• _Exercise task_
Retype the records exactly as they appear, from the start of the records through the line that contains "click(x=874, y=106)", with that line included.
§
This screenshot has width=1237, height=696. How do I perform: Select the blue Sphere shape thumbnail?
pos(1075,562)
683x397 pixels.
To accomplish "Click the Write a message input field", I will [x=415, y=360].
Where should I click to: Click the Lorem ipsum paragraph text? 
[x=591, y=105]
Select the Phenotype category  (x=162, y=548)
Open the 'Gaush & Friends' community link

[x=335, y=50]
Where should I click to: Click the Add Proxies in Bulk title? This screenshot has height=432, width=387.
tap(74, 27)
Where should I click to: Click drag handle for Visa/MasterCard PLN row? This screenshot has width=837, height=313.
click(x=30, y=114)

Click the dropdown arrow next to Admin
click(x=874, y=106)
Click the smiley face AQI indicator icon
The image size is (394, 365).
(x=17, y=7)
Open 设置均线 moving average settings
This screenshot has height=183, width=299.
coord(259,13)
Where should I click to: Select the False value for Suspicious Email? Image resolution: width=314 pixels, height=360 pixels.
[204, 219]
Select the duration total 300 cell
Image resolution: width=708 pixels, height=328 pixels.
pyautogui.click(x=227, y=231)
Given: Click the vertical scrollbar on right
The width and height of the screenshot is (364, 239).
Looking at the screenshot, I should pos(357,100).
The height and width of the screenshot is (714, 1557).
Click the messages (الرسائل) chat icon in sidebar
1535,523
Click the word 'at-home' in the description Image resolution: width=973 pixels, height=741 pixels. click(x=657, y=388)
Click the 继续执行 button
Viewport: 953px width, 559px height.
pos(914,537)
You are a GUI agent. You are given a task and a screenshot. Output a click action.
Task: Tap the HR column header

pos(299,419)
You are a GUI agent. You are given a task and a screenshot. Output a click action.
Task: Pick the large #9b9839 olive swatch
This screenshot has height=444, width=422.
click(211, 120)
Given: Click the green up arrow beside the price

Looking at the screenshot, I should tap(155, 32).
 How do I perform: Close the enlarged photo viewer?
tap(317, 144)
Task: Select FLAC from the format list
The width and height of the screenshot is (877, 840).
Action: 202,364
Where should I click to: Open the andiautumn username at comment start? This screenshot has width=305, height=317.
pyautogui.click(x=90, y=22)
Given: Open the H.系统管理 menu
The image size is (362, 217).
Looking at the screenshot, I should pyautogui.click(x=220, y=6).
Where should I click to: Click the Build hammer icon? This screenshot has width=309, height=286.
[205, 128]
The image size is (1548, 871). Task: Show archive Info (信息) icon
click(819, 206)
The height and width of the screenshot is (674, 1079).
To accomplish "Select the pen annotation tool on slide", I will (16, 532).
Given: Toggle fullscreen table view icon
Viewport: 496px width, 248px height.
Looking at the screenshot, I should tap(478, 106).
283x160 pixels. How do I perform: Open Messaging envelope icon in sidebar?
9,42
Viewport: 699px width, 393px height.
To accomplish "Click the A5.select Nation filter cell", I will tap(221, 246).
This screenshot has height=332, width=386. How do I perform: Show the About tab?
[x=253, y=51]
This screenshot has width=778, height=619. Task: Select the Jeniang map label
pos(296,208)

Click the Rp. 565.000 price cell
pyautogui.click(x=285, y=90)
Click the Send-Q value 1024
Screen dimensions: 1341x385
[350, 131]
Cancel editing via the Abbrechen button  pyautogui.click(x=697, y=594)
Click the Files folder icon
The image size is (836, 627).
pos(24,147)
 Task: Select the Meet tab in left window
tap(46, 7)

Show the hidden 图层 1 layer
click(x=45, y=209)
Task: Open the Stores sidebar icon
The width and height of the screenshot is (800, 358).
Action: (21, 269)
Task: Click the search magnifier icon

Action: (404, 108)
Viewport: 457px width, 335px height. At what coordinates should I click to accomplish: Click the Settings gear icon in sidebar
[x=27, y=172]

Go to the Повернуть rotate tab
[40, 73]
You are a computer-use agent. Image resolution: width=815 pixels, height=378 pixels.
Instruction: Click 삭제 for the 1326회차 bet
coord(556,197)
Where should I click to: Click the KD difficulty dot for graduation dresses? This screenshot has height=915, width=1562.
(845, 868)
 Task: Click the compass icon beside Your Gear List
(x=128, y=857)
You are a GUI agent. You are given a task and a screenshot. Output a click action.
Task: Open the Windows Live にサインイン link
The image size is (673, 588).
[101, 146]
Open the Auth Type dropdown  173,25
§
• _Exercise solution_
This screenshot has width=1237, height=696. How do I perform: Select the blue Sphere shape thumbnail?
pos(1075,562)
683x397 pixels.
To accomplish "Click the Write a message input field", I will [x=415, y=360].
Where should I click to: Click the Lorem ipsum paragraph text? 
[x=591, y=105]
Select the Phenotype category  (x=162, y=548)
Open the 'Gaush & Friends' community link

[x=335, y=50]
Where should I click to: Click the Add Proxies in Bulk title? This screenshot has height=432, width=387.
tap(74, 27)
Where should I click to: Click drag handle for Visa/MasterCard PLN row? This screenshot has width=837, height=313.
click(x=30, y=114)

Click the dropdown arrow next to Admin
click(x=874, y=106)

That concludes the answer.